Today, I ate outside at the local greasy spoon. I ordered a grilled cheese sandwich, buttered and basted: A block of Swiss cheese that seemed to be jipped by the very fact that there were no discernible holes in the slices, lodged between two slices of white bread. The sweet potato fries were like test tubes filled with crisco. I never had a bowel movement prior and now, I am nauseous. My head is reeling. I taste the oil in my mouth, in the crevices of my molars so reminiscent of the oil liquid bodies that flowed in the circular slices of mozzarella. I smell the oil on my fingertips despite having washed them with soap an innumerable amount of times.

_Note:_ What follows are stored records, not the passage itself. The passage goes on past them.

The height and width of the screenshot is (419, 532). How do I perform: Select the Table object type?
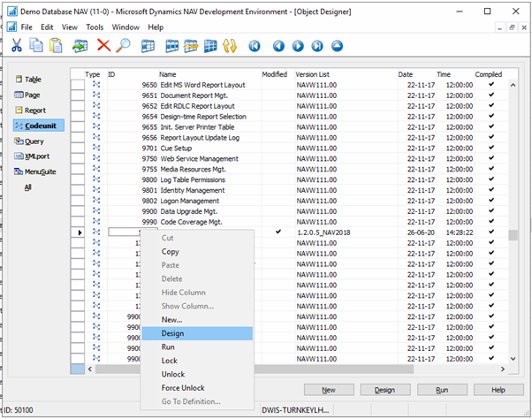tap(32, 80)
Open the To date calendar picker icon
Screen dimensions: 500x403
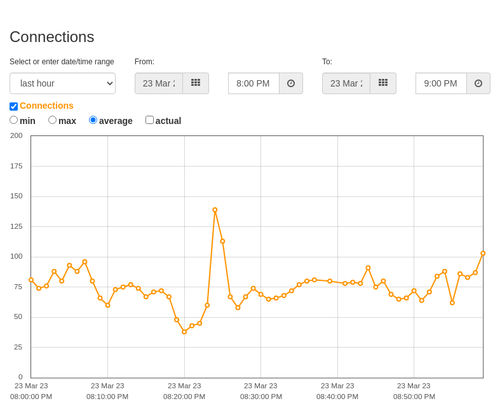[383, 83]
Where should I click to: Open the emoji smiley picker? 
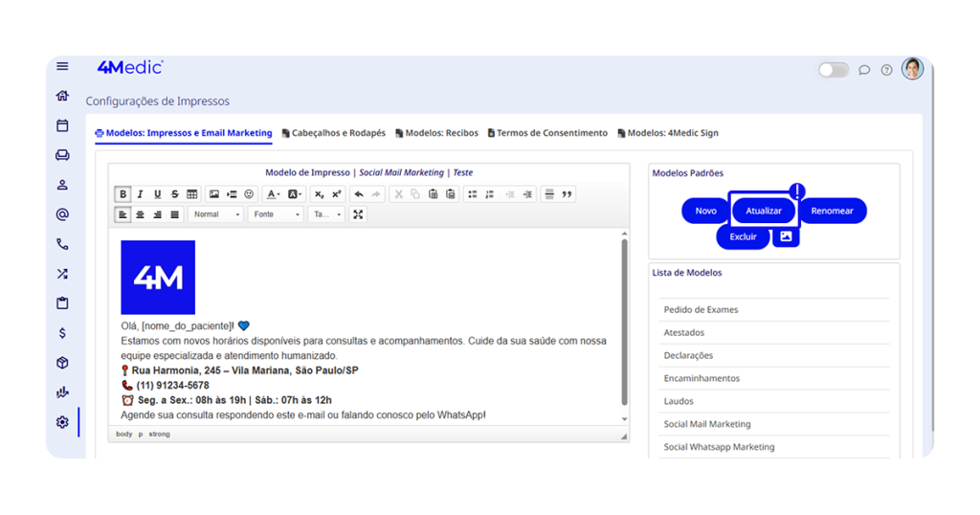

This week I found out that I was again being placed on the highest meal plan not only of all the clients, but the highest available option offered in the house. This week I found out that I am still not permitted to move - the only one of all the clients. I am sitting with not being able to move and having consumed this meal. I am sitting with the fact that the sole “privilege” I do have for my second week here is the option to have “surprise snacks,” which means that of the 3 snacks eaten per day, one or more can be chosen at random by the recovery coach on call. I would be expected to eat whatever it is. I am sitting with the fact that in 20 minutes’ time, I will have to eat the snack of their choice after just having had the grilled cheese and fries.

I had banana with oatmeal this morning - a carbohydrate saturated meal. I had a carbohydrate-saturated lunch and yesterday I had potato at lunch and dinner - the quintessential carbohydrate. All I managed to find out about my snack is that it has dairy. I am thinking it is yogurt with granola, hopefully without the optional addition of a banana, and not cottage cheese. I am hoping it is not cream cheese. Perhaps it is ice cream, and I am so nauseated that the idea of sugar-saturated ice cream is invoking silent screams in my head. I feel empowered, nauseated, disappointed, regretful, and positive again. I hope it is not cheese sticks, but then again I would rather have that then - I am thinking too much and I am in my head.

The psychologist said that it takes 180 days, 6 months, to rewire the brain and 10,000 hours to master a skill. He said one day at residential treatment equates to a week in real-time. That means I have about 8 more weeks or 2 months before the percentage of gray brain matter lost is developed once more.

I can do this. I can do this because I want to do this.